_Work to do:_
Reproduce the items below, substituting "button" for every occurrence of "link" and leaving everything else unchanged.

_Listing:_
%%
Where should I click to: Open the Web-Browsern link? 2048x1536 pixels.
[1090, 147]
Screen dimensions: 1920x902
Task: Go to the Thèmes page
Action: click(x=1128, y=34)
%%
_Task result:_
Where should I click to: Open the Web-Browsern button? 2048x1536 pixels.
[1090, 147]
Screen dimensions: 1920x902
Task: Go to the Thèmes page
Action: click(x=1128, y=34)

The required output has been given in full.